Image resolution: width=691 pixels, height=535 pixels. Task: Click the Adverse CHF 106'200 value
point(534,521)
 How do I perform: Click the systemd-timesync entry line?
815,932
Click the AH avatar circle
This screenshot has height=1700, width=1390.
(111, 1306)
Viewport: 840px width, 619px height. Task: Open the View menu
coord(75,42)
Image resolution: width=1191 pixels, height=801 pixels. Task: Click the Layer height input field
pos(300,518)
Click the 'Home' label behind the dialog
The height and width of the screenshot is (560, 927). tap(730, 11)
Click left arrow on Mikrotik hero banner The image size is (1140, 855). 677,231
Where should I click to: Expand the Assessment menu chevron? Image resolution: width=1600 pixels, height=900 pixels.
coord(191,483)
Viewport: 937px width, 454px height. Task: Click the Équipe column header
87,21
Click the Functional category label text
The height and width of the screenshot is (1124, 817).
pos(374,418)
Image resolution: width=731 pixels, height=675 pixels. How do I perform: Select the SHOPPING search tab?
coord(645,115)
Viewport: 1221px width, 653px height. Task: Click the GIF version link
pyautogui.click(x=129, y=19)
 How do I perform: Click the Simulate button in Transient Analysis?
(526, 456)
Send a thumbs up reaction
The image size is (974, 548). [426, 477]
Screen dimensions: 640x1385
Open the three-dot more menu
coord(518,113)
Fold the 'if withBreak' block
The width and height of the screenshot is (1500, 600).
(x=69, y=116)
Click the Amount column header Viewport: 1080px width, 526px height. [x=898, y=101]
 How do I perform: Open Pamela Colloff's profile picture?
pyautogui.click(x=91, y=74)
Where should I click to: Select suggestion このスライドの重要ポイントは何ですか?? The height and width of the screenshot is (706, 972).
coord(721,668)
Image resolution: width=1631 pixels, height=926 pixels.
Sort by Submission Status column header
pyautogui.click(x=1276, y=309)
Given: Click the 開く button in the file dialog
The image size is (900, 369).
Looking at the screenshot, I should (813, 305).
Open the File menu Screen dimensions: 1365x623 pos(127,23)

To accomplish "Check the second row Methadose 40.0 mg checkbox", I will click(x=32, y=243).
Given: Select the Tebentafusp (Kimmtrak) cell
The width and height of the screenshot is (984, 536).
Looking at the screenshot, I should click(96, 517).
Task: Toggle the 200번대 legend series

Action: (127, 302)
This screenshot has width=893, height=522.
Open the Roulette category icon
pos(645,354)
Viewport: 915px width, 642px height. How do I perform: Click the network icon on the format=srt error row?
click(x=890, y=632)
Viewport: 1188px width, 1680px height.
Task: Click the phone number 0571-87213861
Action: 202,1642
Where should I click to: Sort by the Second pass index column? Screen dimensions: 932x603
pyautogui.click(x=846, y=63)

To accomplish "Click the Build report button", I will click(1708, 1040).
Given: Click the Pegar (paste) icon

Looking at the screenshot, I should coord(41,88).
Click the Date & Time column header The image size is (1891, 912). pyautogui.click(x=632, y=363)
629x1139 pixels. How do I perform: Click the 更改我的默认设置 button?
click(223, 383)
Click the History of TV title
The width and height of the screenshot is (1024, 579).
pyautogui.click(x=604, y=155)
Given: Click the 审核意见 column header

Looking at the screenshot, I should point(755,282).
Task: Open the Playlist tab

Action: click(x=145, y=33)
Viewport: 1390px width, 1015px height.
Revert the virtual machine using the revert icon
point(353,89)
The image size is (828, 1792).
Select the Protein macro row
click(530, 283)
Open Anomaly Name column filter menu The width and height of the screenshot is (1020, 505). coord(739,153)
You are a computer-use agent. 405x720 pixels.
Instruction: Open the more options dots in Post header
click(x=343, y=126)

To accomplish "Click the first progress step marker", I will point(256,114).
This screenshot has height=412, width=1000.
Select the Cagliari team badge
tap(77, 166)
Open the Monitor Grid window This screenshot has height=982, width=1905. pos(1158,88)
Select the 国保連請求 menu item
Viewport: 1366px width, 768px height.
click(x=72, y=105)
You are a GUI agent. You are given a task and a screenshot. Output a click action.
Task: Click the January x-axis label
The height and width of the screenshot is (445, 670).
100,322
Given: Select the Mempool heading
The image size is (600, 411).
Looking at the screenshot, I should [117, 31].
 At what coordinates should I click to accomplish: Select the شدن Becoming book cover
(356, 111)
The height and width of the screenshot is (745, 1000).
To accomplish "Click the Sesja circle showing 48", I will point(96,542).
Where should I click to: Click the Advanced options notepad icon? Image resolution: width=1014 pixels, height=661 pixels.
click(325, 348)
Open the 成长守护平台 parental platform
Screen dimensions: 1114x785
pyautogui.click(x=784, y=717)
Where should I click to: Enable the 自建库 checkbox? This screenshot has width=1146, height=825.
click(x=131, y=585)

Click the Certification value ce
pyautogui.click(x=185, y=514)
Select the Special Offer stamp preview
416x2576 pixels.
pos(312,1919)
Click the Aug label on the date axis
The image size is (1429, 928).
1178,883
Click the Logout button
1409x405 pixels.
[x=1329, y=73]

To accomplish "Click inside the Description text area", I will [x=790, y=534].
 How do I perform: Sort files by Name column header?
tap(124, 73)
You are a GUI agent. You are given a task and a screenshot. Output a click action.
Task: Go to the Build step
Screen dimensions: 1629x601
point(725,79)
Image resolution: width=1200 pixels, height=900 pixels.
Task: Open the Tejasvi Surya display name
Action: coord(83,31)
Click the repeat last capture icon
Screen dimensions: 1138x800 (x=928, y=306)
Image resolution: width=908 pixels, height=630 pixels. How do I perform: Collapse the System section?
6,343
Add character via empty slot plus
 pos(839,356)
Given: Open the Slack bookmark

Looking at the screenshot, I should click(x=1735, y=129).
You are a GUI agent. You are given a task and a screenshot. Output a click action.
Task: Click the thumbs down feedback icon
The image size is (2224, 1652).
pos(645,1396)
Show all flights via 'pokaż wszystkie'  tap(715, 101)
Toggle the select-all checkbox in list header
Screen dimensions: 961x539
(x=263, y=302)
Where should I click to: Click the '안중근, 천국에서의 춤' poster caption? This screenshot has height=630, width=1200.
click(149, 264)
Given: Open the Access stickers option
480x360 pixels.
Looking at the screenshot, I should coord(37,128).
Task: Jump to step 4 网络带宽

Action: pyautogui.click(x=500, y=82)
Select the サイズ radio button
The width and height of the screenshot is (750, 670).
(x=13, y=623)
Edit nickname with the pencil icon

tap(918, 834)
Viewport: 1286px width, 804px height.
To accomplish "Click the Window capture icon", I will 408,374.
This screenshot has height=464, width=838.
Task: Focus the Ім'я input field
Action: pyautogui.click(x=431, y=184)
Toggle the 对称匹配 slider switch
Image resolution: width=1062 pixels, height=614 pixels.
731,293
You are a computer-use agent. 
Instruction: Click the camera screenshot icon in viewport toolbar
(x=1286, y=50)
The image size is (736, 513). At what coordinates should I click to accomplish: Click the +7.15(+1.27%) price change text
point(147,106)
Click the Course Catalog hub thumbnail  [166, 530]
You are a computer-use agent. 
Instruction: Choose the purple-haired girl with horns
━━━━━━━━━━
» Task to carry out:
Return what is listed above, exactly and completely.

» Answer to this exercise:
Image resolution: width=691 pixels, height=535 pixels. Task: Click the Adverse CHF 106'200 value
point(534,521)
 How do I perform: Click the systemd-timesync entry line?
815,932
Click the AH avatar circle
This screenshot has height=1700, width=1390.
(111, 1306)
Viewport: 840px width, 619px height. Task: Open the View menu
coord(75,42)
Image resolution: width=1191 pixels, height=801 pixels. Task: Click the Layer height input field
pos(300,518)
Click the 'Home' label behind the dialog
The height and width of the screenshot is (560, 927). tap(730, 11)
Click left arrow on Mikrotik hero banner The image size is (1140, 855). 677,231
Where should I click to: Expand the Assessment menu chevron? Image resolution: width=1600 pixels, height=900 pixels.
coord(191,483)
Viewport: 937px width, 454px height. Task: Click the Équipe column header
87,21
Click the Functional category label text
The height and width of the screenshot is (1124, 817).
pos(374,418)
Image resolution: width=731 pixels, height=675 pixels. How do I perform: Select the SHOPPING search tab?
coord(645,115)
Viewport: 1221px width, 653px height. Task: Click the GIF version link
pyautogui.click(x=129, y=19)
 How do I perform: Click the Simulate button in Transient Analysis?
(526, 456)
Send a thumbs up reaction
The image size is (974, 548). [426, 477]
Screen dimensions: 640x1385
Open the three-dot more menu
coord(518,113)
Fold the 'if withBreak' block
The width and height of the screenshot is (1500, 600).
(x=69, y=116)
Click the Amount column header Viewport: 1080px width, 526px height. [x=898, y=101]
 How do I perform: Open Pamela Colloff's profile picture?
pyautogui.click(x=91, y=74)
Where should I click to: Select suggestion このスライドの重要ポイントは何ですか?? The height and width of the screenshot is (706, 972).
coord(721,668)
Image resolution: width=1631 pixels, height=926 pixels.
Sort by Submission Status column header
pyautogui.click(x=1276, y=309)
Given: Click the 開く button in the file dialog
The image size is (900, 369).
Looking at the screenshot, I should (813, 305).
Open the File menu Screen dimensions: 1365x623 pos(127,23)

To accomplish "Check the second row Methadose 40.0 mg checkbox", I will click(x=32, y=243).
Given: Select the Tebentafusp (Kimmtrak) cell
The width and height of the screenshot is (984, 536).
Looking at the screenshot, I should click(96, 517).
Task: Toggle the 200번대 legend series

Action: (127, 302)
This screenshot has width=893, height=522.
Open the Roulette category icon
pos(645,354)
Viewport: 915px width, 642px height. How do I perform: Click the network icon on the format=srt error row?
click(x=890, y=632)
Viewport: 1188px width, 1680px height.
Task: Click the phone number 0571-87213861
Action: 202,1642
Where should I click to: Sort by the Second pass index column? Screen dimensions: 932x603
pyautogui.click(x=846, y=63)

To accomplish "Click the Build report button", I will click(1708, 1040).
Given: Click the Pegar (paste) icon

Looking at the screenshot, I should coord(41,88).
Click the Date & Time column header The image size is (1891, 912). pyautogui.click(x=632, y=363)
629x1139 pixels. How do I perform: Click the 更改我的默认设置 button?
click(223, 383)
Click the History of TV title
The width and height of the screenshot is (1024, 579).
pyautogui.click(x=604, y=155)
Given: Click the 审核意见 column header

Looking at the screenshot, I should point(755,282).
Task: Open the Playlist tab

Action: click(x=145, y=33)
Viewport: 1390px width, 1015px height.
Revert the virtual machine using the revert icon
point(353,89)
The image size is (828, 1792).
Select the Protein macro row
click(530, 283)
Open Anomaly Name column filter menu The width and height of the screenshot is (1020, 505). coord(739,153)
You are a computer-use agent. 405x720 pixels.
Instruction: Open the more options dots in Post header
click(x=343, y=126)

To accomplish "Click the first progress step marker", I will point(256,114).
This screenshot has height=412, width=1000.
Select the Cagliari team badge
tap(77, 166)
Open the Monitor Grid window This screenshot has height=982, width=1905. pos(1158,88)
Select the 国保連請求 menu item
Viewport: 1366px width, 768px height.
click(x=72, y=105)
You are a GUI agent. You are given a task and a screenshot. Output a click action.
Task: Click the January x-axis label
The height and width of the screenshot is (445, 670).
100,322
Given: Select the Mempool heading
The image size is (600, 411).
Looking at the screenshot, I should [117, 31].
 At what coordinates should I click to accomplish: Select the شدن Becoming book cover
(356, 111)
The height and width of the screenshot is (745, 1000).
To accomplish "Click the Sesja circle showing 48", I will point(96,542).
Where should I click to: Click the Advanced options notepad icon? Image resolution: width=1014 pixels, height=661 pixels.
click(325, 348)
Open the 成长守护平台 parental platform
Screen dimensions: 1114x785
pyautogui.click(x=784, y=717)
Where should I click to: Enable the 自建库 checkbox? This screenshot has width=1146, height=825.
click(x=131, y=585)

Click the Certification value ce
pyautogui.click(x=185, y=514)
Select the Special Offer stamp preview
416x2576 pixels.
pos(312,1919)
Click the Aug label on the date axis
The image size is (1429, 928).
1178,883
Click the Logout button
1409x405 pixels.
[x=1329, y=73]

To accomplish "Click inside the Description text area", I will [x=790, y=534].
 How do I perform: Sort files by Name column header?
tap(124, 73)
You are a GUI agent. You are given a task and a screenshot. Output a click action.
Task: Go to the Build step
Screen dimensions: 1629x601
point(725,79)
Image resolution: width=1200 pixels, height=900 pixels.
Task: Open the Tejasvi Surya display name
Action: coord(83,31)
Click the repeat last capture icon
Screen dimensions: 1138x800 (x=928, y=306)
Image resolution: width=908 pixels, height=630 pixels. How do I perform: Collapse the System section?
6,343
Add character via empty slot plus
 pos(839,356)
Given: Open the Slack bookmark

Looking at the screenshot, I should click(x=1735, y=129).
You are a GUI agent. You are given a task and a screenshot. Output a click action.
Task: Click the thumbs down feedback icon
The image size is (2224, 1652).
pos(645,1396)
Show all flights via 'pokaż wszystkie'  tap(715, 101)
Toggle the select-all checkbox in list header
Screen dimensions: 961x539
(x=263, y=302)
Where should I click to: Click the '안중근, 천국에서의 춤' poster caption? This screenshot has height=630, width=1200.
click(149, 264)
Given: Open the Access stickers option
480x360 pixels.
Looking at the screenshot, I should coord(37,128).
Task: Jump to step 4 网络带宽

Action: pyautogui.click(x=500, y=82)
Select the サイズ radio button
The width and height of the screenshot is (750, 670).
(x=13, y=623)
Edit nickname with the pencil icon

tap(918, 834)
Viewport: 1286px width, 804px height.
To accomplish "Click the Window capture icon", I will 408,374.
This screenshot has height=464, width=838.
Task: Focus the Ім'я input field
Action: pyautogui.click(x=431, y=184)
Toggle the 对称匹配 slider switch
Image resolution: width=1062 pixels, height=614 pixels.
731,293
You are a computer-use agent. 
Instruction: Click the camera screenshot icon in viewport toolbar
(x=1286, y=50)
The image size is (736, 513). At what coordinates should I click to accomplish: Click the +7.15(+1.27%) price change text
point(147,106)
Click the Course Catalog hub thumbnail  [166, 530]
You are a computer-use agent. 
Instruction: Choose the purple-haired girl with horns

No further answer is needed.